Robert Haydon Shebbeare VC (13 January 1827 – 16 September 1860) was an English recipient of the Victoria Cross, the highest and most prestigious award for gallantry in the face of the enemy that can be awarded to British and Commonwealth forces.

==Background==
He was educated at King's College School, then the junior part of King's College London. Philip Salkeld, Shebbeare's fellow schoolboy at King's College School, was also awarded the Victoria Cross for action on the same day, for his role in the attack on Delhi's Kashmir Gate.

==India==
Robert Shebbeare left his middle-class suburban home near London in 1844 at the age of seventeen as a subaltern cadet in the 60th Bengal Native Infantry to make his future in India. After 12 years of ordinary regimental duties, he was eventually caught up in the extraordinary events of the Indian Mutiny where he could achieve something himself. With fellow officers he managed to escape to Delhi, where he was attached to the Guides and took part in most of the action during the long hot summer of 1857, during which he was wounded six times.

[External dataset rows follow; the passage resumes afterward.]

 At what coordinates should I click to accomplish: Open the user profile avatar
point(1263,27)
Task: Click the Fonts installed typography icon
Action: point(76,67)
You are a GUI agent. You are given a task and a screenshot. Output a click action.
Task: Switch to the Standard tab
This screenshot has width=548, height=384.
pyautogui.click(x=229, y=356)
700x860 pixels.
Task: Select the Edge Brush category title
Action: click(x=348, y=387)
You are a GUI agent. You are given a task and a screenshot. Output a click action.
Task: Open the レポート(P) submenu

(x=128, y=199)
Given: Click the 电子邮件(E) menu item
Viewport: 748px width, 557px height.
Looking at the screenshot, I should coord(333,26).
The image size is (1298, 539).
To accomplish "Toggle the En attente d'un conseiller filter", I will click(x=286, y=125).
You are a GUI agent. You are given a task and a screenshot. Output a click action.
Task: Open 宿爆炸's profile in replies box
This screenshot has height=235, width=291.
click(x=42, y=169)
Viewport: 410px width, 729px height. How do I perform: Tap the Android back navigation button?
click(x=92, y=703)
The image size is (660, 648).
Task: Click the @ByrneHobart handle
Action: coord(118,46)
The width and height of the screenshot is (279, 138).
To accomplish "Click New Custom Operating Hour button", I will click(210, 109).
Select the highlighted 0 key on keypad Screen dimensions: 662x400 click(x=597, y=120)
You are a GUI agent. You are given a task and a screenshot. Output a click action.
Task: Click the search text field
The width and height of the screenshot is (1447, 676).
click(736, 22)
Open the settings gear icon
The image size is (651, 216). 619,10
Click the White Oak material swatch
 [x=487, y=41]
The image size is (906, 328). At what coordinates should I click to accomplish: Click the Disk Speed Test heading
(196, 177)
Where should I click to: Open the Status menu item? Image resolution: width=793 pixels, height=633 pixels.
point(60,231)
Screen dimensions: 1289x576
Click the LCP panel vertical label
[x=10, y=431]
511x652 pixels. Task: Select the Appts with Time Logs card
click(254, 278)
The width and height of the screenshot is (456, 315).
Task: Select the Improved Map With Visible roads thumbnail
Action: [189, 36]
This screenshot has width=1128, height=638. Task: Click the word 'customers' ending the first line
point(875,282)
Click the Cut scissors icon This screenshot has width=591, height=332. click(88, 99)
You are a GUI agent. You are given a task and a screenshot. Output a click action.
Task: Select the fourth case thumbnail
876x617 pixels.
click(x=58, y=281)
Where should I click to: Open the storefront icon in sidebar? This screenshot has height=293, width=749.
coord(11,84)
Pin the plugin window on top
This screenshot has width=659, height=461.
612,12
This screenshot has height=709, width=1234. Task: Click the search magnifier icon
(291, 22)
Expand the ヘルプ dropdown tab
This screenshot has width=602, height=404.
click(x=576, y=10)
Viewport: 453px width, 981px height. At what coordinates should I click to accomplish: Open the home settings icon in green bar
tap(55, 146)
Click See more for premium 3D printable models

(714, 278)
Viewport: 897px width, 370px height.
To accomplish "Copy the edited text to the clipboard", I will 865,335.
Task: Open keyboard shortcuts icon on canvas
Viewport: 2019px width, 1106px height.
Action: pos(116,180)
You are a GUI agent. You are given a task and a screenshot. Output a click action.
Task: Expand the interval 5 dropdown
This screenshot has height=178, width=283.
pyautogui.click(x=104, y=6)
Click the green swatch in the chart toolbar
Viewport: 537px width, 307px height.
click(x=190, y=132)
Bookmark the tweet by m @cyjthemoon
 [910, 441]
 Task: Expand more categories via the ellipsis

In a letter to his mother he wrote: "I was wounded by three bullets on 14 July and again by one on 14 September... In addition to these wounds, two musket balls went through my hat. The first slightly grazed my scalp, giving me a severe headache and making me feel very sick. The second cut through a very thick turban and knocked me down on my face, but without doing me any injury. On the same day and shortly afterwards a ball hit me on the (right) jawbone but glanced off with no worse effect than making me bleed violently and giving me a very mumpish appearance for some days."

===VC award===
Shebbeare was 30 years old, and a lieutenant in the 60th Bengal Native Infantry, Bengal Army during the Indian Mutiny when the following deed took place for which he was awarded the VC:

For distinguished gallantry at the head of the Guides with the 4th column of assault at Delhi, on the 14th of September, 1857, when, after twice charging beneath the wall of the loopholed Serai, it was found impossible, owing to the murderous fire, to attain the breach. Captain (then Lieutenant) Shebbeare endeavoured to re-organize the men, but one-third, of the Europeans having fallen, his efforts to do so failed. He then conducted the rearguard of the retreat across the canal most successfully. He was most miraculously preserved through the affair but yet left the field with one bullet through his cheek, and a bad scalp wound along the back of the head from another.

==China==
He raised a new regiment of Mazhabi Sikhs, the 15th Punjab Pioneers, which volunteered for service in China and took part in the advance on Peking in 1860. At the age of 33, after 16 years away from England, having risen from subaltern cadet to captain, having fought in two wars, and having won the highest and most prestigious award for gallantry in the face of the enemy, he sailed back home from China on the SS Emau to see his family again. When the ship arrived, his family were all waiting at the quayside to welcome the hero home; only to be told that he had died en route from an illness, probably malaria, and had been buried at sea in the East China Sea.

Robert Shebbeare's descendants include Lieutenant Colonel Robert A Shebbeare, and his great great nephew Sir Tom Shebbeare, KCVO.